HEALTH BENEFITS OF RED CLOVER

Reduces Hypertension: The unique properties of red clover include its ability to reduce inflammation throughout the body, particularly in the cardiovascular system. Studies have linked the use of its tea to a significant reduction in the tension of arteries and blood vessels, therefore reducing blood pressure. This can help to prevent coronary heart diseases and a variety of other cardiovascular conditions.

Boosts Immune System: If you consume the greens of red clover, you are much more likely to get a high dose of vitamin C than if you consume the tea. Vitamin C is a powerful immune system booster and can help to stimulate the production of white blood cells.

Prevents Infections: If you consume the leaves in the form of tea, you can get a healthy dose of antioxidants. Antioxidants can neutralize free radicals, which cause degenerative diseases and cell mutation. The overall immune boost of red clover includes preventing infections, both viral and bacterial.

Eases Menstruation & Menopause: The hormonal impacts of red clover are significant, particularly in women. The isoflavones found in red clover mimic estrogen, so for women who may struggle to maintain estrogen levels, red clover can help to balance their hormonal shifts and prevent mood swings, as well as reduce breast pain. This applies to women undergoing PMS as well as menopause, as both of these times can cause dangerous or unpredictable fluctuations in hormone levels.

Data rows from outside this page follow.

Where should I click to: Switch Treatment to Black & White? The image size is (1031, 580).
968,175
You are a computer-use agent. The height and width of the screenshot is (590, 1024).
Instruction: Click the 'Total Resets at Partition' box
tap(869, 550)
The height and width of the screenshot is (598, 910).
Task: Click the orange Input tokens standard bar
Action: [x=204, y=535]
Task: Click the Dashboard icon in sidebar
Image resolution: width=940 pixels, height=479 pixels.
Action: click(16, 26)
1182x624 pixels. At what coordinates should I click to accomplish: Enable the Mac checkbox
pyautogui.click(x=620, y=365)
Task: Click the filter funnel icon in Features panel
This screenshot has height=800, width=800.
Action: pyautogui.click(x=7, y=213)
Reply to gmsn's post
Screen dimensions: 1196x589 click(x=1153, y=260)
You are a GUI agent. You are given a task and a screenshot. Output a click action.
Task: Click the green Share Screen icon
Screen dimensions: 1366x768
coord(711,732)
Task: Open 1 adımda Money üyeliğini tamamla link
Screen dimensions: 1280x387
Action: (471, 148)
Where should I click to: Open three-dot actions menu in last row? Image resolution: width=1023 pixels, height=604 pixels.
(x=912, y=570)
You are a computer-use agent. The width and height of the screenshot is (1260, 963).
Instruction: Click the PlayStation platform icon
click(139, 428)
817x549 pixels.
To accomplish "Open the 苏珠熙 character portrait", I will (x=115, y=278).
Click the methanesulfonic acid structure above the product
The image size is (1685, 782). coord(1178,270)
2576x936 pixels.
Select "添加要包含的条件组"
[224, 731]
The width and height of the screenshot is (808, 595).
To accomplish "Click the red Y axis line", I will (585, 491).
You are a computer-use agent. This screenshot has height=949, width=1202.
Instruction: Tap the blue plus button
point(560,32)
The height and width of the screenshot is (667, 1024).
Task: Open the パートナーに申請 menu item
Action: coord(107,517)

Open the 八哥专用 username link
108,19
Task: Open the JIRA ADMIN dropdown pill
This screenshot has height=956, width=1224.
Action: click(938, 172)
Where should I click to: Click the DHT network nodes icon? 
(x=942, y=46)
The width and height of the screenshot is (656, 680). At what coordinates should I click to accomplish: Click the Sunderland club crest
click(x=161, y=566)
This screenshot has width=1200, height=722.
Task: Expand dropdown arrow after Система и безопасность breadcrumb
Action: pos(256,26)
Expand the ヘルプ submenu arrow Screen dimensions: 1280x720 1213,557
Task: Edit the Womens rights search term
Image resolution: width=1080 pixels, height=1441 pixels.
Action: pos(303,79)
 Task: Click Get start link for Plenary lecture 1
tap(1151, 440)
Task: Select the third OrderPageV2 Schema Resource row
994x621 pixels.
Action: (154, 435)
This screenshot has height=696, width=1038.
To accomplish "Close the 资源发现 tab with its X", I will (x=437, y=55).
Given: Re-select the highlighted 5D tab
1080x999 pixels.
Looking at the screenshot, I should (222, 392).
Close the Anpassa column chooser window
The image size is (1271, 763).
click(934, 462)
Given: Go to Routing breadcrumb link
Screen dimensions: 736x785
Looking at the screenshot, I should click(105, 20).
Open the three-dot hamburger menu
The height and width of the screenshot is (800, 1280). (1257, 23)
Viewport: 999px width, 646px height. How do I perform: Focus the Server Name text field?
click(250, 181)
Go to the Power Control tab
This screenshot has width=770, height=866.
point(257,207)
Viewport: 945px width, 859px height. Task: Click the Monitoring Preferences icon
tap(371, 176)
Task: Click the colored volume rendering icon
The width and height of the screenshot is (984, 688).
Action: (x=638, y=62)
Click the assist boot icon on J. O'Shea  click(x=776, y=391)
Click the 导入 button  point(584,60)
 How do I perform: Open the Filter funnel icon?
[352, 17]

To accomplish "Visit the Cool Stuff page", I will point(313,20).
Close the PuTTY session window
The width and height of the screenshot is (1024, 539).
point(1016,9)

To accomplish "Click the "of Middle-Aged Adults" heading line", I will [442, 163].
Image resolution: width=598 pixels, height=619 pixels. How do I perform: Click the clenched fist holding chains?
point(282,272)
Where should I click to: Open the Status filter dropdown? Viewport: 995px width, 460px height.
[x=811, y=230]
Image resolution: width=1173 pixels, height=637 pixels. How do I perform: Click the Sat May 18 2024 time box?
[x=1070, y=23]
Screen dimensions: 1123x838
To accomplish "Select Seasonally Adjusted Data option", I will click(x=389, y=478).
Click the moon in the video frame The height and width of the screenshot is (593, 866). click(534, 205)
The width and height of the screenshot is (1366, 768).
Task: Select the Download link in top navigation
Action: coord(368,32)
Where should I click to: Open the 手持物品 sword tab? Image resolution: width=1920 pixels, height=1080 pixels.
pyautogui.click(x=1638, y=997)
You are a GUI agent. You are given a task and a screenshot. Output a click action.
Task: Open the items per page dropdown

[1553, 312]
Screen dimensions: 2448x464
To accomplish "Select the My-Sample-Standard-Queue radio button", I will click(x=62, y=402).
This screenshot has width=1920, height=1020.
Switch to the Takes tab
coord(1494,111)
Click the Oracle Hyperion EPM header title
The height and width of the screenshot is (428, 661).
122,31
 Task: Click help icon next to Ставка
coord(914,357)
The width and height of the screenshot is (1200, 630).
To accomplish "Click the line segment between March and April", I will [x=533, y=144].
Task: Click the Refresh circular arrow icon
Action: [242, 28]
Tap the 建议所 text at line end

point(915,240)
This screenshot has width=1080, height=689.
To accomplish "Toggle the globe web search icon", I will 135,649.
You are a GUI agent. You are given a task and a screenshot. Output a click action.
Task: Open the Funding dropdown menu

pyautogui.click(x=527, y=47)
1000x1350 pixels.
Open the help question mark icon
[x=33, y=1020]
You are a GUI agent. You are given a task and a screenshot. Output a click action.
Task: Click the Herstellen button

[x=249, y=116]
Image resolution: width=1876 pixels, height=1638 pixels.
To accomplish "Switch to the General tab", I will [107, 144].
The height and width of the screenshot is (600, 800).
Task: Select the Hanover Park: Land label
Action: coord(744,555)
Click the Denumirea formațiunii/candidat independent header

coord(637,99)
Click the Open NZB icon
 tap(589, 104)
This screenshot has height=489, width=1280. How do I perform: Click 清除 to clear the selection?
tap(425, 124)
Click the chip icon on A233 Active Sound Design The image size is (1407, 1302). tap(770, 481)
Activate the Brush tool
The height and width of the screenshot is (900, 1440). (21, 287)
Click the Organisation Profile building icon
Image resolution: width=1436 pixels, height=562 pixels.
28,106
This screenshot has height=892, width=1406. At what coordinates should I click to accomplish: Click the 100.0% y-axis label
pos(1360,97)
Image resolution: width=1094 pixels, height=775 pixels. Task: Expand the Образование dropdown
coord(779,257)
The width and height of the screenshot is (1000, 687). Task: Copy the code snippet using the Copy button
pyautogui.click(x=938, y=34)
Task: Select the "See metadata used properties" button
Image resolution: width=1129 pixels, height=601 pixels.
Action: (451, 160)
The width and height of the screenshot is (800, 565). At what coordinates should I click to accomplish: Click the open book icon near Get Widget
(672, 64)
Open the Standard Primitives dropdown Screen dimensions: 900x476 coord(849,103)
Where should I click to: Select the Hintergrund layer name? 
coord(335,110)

Prevents Cancer: Red clover is not only useful for women, however, and in terms of cancer prevention, it is extremely important for men. Prostate cancer is one of the most dangerous forms of cancer in men, and some of the compounds found in it can block certain enzymes that could cause prostate growth. Although some forms of prostate enlargement are benign, a reduction in prostate size is always a good thing for long-term male health.

Cholesterol-lowering Properties: If you struggle to maintain healthy cholesterol levels, you significantly increase your chances of heart attacks and strokes as a result of atherosclerosis. Therefore, anything that can lower cholesterol levels is valuable, and research has shown that LDL cholesterol levels can be reduced by adding red clover.

Blood Circulation: Furthermore, coumarins found in red clover have been shown to keep blood flowing smoothly and stimulating healthy circulation, further preventing high blood pressure and cardiovascular distress.

Detoxify the Body: If you want to find a quick way to detoxify your body and clear your system of excess toxins and salts, nothing works better than a diuretic. Red clover has been connected to increased urination, thereby helping to release excess water, toxins, and even fat from the body.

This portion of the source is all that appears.